Getting back to our story. Did Joseph and Mary welcome the shepherds because they brought gifts, or was it because they came filled with awe because an angel sent them? Did Mary and Joseph welcome the wise men because they came bringing gifts or did they welcome them because they were filled with the awesome awareness that God was doing a new thing? We know the answer. In both cases, their heart, their spirit, their love and faithfulness is what made them acceptable participants in the greatest night the world has known. The gifts they brought were secondary, almost unimportant.

Do you think Madelon would have been scolded and sent away from the stable because she had no gift? I doubt it, don’t you? But her perceived lack, her unworthiness almost kept her from experiencing the joy of that night. God had to intervene to get her past her own road blocks.

So, if you are feeling like there is anything keeping you from fully experiencing the joy of this season, let it go. Know that God loves you and welcomes you no matter where you are on life’s journey.

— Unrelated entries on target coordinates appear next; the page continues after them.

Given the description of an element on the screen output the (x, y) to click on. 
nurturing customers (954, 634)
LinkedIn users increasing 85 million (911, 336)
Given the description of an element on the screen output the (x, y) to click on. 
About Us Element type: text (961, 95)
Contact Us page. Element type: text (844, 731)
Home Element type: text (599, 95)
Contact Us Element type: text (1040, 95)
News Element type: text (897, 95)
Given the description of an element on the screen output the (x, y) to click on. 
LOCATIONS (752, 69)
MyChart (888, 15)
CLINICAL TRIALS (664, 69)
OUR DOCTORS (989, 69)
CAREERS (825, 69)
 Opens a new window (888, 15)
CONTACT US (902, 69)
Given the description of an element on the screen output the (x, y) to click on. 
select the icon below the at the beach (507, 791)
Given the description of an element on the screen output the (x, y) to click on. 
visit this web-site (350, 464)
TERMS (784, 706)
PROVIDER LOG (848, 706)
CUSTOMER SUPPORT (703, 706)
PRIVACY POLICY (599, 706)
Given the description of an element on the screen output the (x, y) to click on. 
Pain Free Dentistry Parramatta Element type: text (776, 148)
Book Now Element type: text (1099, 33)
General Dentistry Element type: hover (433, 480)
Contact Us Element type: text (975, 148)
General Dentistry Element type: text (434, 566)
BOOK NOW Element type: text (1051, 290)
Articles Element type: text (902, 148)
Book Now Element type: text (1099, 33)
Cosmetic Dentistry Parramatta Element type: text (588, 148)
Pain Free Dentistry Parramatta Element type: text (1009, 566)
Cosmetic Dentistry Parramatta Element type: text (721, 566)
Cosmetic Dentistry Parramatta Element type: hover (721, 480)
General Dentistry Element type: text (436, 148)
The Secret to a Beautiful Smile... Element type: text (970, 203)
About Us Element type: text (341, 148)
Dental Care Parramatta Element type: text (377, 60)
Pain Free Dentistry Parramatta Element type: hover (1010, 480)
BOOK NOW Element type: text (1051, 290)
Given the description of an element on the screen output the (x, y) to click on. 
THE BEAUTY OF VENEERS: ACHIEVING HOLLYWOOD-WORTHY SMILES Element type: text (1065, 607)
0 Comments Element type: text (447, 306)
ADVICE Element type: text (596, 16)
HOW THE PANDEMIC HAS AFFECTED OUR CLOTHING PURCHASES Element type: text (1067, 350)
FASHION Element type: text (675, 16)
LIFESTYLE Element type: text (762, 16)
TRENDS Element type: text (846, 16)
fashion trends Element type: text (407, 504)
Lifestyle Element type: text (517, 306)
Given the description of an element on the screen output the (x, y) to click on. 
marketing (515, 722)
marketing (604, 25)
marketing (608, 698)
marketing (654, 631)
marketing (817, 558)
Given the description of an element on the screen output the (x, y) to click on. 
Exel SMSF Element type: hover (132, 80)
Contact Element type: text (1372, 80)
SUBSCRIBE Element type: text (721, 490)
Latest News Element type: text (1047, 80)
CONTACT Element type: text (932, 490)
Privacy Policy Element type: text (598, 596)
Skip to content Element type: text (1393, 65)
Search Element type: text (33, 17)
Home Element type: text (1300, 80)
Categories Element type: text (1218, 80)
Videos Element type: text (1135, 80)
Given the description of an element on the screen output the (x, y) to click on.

If you think God might reject someone you love because of their actions, remember God loves them. This is the power and beauty of this season. If you are having a hard time forgiving someone and it poisons current relationships maybe now you can release that anger and give them and it to God.

In closing let me share a story. In one of the churches, I have been blessed to serve, a member came to see me. He was struggling in a failing relationship. We talked often as it ended and he began to put the pieces of his life back together. Besides the grief of losing his girlfriend was the grief of losing touch with her two children. The young boy, about 6 at the time of the break up, and he had been very close. For a long time he was severely depressed and borderline suicidal. We kept visiting and one of the things I kept telling him was that God wanted him to know love and to experience joy. As the wounds of grief began to heal, those words began to be a beacon of hope. He began to see himself not as a loser but as one who has lost. A great distinction. We have stayed in touch and recently we chatted. It has been about twelve years since those dark times. He is happily married, looking forward to retirement, is back in contact with the older daughter who keeps him informed about what her brother is doing. His life is joy-filled. Once he again believed that God loved him, it filled him with joy. It allowed him to forgive his ex., to move on with life and to find new beginnings.

So celebrate the Joy of God surrounding you this season. Remember the greatest joy is that you are loved by God. Share the goodness of this day in wonderful compelling ways that invite others. And, if you find at any time you doubt your worthiness, let it go because God loves you just the way you are.